On election night, I wept. As the returns came in and the inevitability of this came into focus, I curled up under my covers and wept those deep sobs that shake your body and your core. I wasn’t just crying because my candidate lost – I’m a Democrat, I’ve been there before. I wasn’t even crying because it was a candidate that I was particularly fond of. I wept for the loss of a female holding the highest office. I wept for the reality that a man who brags about sexual assault was going to be the Commander in Chief. I wept because I knew how hard it was going to be to explain the election results to my daughter when she woke up; she was a huge fan of Clinton’s and that was going to be a tough conversation. I wept for my lost hope in what a Clinton administration would be like. I hid while my husband tried to comfort me, and for hours I wept.
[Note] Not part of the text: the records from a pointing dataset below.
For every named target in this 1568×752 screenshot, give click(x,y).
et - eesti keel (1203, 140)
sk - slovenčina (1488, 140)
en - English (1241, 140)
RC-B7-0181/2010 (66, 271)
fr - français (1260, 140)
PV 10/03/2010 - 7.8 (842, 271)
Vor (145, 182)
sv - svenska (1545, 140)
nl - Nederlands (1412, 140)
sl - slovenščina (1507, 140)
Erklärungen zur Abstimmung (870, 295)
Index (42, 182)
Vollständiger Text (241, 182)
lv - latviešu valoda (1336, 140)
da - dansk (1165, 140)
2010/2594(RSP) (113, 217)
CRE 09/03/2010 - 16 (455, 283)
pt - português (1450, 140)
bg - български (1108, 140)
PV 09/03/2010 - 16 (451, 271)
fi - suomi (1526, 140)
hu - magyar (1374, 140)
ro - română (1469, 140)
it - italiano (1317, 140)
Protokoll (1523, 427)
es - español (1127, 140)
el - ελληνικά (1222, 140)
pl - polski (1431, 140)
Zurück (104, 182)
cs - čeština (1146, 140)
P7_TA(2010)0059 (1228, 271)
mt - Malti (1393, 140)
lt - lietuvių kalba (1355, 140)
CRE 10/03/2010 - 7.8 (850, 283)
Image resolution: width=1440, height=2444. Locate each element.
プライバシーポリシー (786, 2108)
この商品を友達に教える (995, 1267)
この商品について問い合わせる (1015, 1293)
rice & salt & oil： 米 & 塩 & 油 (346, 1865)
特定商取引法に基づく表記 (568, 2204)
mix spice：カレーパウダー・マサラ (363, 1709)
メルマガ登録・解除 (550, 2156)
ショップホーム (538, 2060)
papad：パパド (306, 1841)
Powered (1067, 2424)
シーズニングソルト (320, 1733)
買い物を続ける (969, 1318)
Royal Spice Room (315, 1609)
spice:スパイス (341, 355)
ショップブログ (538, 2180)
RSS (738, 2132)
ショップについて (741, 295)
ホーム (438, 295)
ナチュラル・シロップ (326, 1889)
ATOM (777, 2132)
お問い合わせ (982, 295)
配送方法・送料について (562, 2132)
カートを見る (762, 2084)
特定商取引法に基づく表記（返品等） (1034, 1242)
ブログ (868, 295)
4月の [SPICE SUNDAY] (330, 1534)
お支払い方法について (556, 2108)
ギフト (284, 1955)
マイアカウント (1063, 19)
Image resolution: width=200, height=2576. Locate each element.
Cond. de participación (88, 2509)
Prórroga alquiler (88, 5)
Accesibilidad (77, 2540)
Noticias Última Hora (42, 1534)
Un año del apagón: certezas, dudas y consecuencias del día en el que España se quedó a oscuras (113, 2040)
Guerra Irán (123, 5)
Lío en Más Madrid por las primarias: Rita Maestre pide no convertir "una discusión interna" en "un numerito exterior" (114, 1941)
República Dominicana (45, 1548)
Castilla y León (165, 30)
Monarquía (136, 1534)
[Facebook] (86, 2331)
As the Trump transition team started to release names of his Cabinet picks, I went from weeping to anger. There are men and women who could fill these positions whose beliefs I don’t share. He, however, wasn’t picking any of them. Rather, the only qualification that anyone seemed to need was a large bank account and willingness to send some of it his way. I was angry for all the kids who were learning that if they didn’t have big money, they weren’t going to matter as adults. Children were seeing in action that money matters more than capability. I was angry for the poor kid with a brilliant mind who feels even further away from reaching their potential. That anger fueled me making sure that I knew what was happening in the country and making sure that my phone calls and letters expressing my displeasure were made.
When the executive orders started to be signed, I went from angry to incandescent. How dare he say that people who are Green Card holders can’t come back into the country? How DARE he say that people who have been vetted and have been contributing to America for years aren’t welcome here. The wall between us and Mexico is going to hurt far more than it will help. Executive order after executive order (and the rumored ones coming up that both hurt the LGBTQA+ community and saying that the Department of Defense will get to contribute to our education policies) were so against the America that my parents and grandparents had taught me to love and respect that it just lit me up. My husband seemed to start to judge my rage to see if even talking to me about news was a good idea. He was hearing me writing at all hours of the night and muttering about the state of our nation while I cooked dinner. “This isn’t us” I kept saying.
The firing of the assistant Attorney General for saying she wouldn’t uphold the ban on immigration was the final straw for me. I no longer am weeping and I’m no longer a ball of anger or rage. I am still fighting and I calling and I am protesting and I am not giving up no matter how bad it gets. However, I realized tonight what I’m now doing. I’m mourning. I’m mourning for the American ideals that I love so dearly. I’m mourning for the independent judiciary that my grandfather always said was the most important branch of the government (granted, he was a federal judge so he was biased). I’m mourning for Lady Liberty who no longer is welcoming the world’s tired, poor and huddled masses yearning to breathe free. She’s now just trying to figure out how to get through yet one more day. I’ll keep fighting because I don’t know how to stop and it’s too important to give up but my fight now is a mournful one. I don’t know if America will ever come back from this dark time and be whole again and even if it does it will always feel the scar; it will always feel this division somewhere in its soul. Institutional memory isn’t always a good thing. But through the weeping and the anger and the mourning, I have one thing that’s always been there. One thing that’s driving the phone calls and the letters. One thing that motivates me. Hope. I hope and, as Andy Dufresne would say, that’s a good thing. I can only hope that the hope gets me from mourning to regrowth.